Acceleration of Next Generation Sequence (NGS) Alignment

May 26, 2020

Acceleration of Next Generation Sequence (NGS) Alignment

PI: Sunita Chandrasekaran
Students: Sanhu Li
Collaborators: Nemours/Alfred I. duPont Hospital for Children: Erin Crowgey, Karl Franke

Duration: 06/30/2016 - work in progress

Project Summary:
The goal of this project is to design a scalable and portable sequence alignment tool that is both performance and memory efficient while not compromising on the accuracy, specificity or the sensitivity of the alignment. Such a tool is direly needed as it is evident from the COVID19 pandemic, that we are not ready to tackle the breakout of a novel virus. It has been 7 months since the breakout (at the time of writing this research statement, May 2020) and yet there is no vaccination. The purpose of this tool is to create a faster alignment tool than the current state-of-the-art gold-standard BWA-MEM that takes about 72 hours to finish a Whole Genome Sequence (WGS) alignment. My project has been scanning through several past and near-past literature to understand the complexities of creating a fast alignment tool.

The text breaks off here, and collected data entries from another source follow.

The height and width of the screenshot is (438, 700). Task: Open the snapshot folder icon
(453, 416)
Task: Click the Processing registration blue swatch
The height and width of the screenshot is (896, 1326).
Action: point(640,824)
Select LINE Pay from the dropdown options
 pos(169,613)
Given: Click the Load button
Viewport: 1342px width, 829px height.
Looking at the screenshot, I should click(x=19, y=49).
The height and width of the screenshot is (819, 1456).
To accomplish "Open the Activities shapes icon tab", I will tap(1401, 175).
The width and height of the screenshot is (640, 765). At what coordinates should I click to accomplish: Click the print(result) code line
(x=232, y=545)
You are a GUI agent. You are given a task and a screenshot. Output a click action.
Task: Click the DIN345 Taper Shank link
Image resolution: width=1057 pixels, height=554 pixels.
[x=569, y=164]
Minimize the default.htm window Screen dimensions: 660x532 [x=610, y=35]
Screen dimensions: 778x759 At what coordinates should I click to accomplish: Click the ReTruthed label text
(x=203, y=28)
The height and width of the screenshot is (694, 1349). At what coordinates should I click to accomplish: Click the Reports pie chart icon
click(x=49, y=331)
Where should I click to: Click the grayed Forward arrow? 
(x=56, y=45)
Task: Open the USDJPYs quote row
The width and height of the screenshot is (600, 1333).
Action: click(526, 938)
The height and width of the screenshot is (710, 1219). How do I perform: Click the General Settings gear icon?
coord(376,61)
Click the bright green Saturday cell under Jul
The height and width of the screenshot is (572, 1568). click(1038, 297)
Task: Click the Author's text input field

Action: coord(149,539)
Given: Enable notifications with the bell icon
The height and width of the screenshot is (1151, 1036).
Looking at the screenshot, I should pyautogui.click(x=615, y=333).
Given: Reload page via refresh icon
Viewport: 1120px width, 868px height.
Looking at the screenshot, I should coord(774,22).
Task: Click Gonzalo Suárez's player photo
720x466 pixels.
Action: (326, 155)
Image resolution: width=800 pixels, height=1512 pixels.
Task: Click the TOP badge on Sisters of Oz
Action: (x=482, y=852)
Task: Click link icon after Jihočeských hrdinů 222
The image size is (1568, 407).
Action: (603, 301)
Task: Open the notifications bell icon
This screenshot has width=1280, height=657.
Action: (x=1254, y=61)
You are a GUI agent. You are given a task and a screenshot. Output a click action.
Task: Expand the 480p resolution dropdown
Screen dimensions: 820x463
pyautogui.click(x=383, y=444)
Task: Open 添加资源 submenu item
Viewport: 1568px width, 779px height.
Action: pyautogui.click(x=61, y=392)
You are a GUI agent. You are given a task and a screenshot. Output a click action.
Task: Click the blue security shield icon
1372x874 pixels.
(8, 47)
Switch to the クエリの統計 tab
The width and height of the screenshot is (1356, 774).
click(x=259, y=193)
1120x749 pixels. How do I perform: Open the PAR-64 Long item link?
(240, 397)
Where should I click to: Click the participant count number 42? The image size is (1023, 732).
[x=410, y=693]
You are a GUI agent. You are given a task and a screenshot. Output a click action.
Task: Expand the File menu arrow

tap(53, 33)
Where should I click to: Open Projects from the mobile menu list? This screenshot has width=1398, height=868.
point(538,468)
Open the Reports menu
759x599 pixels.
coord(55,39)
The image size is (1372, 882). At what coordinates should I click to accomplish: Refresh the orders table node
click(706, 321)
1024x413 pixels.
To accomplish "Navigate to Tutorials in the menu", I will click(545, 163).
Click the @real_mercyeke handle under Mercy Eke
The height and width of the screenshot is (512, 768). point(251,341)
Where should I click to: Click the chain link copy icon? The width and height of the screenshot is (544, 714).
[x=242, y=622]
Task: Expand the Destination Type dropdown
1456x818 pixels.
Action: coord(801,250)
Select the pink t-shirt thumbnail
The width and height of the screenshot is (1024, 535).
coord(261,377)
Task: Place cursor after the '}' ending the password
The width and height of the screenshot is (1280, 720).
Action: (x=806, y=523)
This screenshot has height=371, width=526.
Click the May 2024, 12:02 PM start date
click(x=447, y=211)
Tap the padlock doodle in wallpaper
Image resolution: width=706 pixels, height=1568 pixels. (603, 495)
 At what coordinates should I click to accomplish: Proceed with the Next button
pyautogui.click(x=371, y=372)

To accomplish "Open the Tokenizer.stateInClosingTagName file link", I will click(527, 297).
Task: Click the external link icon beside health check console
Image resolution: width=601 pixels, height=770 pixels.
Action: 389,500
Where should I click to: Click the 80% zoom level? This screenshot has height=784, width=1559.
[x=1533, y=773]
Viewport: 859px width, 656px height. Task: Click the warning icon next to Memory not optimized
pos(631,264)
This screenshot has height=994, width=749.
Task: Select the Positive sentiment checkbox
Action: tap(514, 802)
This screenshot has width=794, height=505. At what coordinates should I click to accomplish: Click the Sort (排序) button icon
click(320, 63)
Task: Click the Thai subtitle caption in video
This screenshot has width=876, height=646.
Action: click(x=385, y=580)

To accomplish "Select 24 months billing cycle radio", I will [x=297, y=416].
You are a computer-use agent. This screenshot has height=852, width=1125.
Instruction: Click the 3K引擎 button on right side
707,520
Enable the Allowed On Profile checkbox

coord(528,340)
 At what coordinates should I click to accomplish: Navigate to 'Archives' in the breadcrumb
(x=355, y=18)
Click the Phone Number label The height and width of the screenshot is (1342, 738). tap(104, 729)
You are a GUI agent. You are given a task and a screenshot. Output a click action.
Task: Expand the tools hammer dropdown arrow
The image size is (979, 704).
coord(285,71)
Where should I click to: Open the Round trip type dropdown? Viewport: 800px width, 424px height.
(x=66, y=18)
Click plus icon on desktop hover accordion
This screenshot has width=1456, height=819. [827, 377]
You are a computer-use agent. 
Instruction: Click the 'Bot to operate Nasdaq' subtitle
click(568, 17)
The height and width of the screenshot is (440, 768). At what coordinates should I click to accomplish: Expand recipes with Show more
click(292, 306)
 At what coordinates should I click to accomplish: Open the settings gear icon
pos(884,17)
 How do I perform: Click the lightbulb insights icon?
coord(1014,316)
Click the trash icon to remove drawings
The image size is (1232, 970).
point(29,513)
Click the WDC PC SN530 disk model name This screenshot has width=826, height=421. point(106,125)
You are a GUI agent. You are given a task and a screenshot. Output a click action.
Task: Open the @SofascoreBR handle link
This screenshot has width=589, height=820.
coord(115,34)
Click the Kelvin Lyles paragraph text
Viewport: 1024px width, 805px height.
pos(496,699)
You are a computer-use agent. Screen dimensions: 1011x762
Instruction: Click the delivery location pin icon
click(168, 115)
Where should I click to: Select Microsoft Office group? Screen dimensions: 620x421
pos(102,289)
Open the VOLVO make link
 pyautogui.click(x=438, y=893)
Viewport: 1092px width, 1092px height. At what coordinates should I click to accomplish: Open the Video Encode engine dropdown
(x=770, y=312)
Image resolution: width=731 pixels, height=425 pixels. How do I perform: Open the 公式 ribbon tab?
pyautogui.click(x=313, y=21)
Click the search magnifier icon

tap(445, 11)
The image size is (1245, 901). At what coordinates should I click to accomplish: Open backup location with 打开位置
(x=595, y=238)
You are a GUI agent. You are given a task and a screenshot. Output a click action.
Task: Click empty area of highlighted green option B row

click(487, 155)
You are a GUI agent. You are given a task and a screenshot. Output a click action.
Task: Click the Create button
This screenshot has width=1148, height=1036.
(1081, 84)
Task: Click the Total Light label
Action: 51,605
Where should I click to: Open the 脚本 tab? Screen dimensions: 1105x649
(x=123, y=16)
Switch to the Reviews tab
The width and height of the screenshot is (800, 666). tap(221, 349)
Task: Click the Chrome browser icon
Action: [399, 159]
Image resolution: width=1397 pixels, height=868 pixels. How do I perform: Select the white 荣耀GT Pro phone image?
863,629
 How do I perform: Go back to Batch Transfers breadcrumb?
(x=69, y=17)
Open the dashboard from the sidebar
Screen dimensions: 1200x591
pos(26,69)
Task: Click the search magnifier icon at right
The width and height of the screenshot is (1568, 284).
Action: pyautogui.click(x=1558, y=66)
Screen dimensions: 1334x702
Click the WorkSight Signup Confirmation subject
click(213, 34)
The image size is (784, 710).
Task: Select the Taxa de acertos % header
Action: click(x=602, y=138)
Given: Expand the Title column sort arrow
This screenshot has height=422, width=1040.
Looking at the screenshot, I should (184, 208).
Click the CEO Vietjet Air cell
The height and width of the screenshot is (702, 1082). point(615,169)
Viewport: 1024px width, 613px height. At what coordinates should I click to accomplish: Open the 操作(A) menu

To that end for our tool, we have developed 3 novel algorithms: seeding, back-tracking and aligning. We are currently in the phase of integrating all steps and running several tests for accuracy, specificity and sensitivity. For benchmarking purposes, we use the NA12878 50X WGS sample from Illumina’s Genome in a Bottle along with the HG38 reference genomes.

The impact are several folds. (1) Our proposed accelerated techniques could be applied to aggressive tumors such as Glioblastoma where the cells mutate at such a fast pace that by the time the patient is being treated for a particular mutation, the cells have already mutated again very rapidly thus rending anti-cancer therapies ineffective and causing earlier deaths. (2) Understand the evolution of novel viruses and their mutations faster to help with quicker vaccinations. (3) Also applicable to genomes other than human, such as plant genome as our technique aims to handle both short and long read; the latter more common in plant genome. In summary, this project has the potential to propel the area of biology in different ways. This work is of interest to Nemours in Delaware and St. Jude’s Children’s Hospital in Tennessee.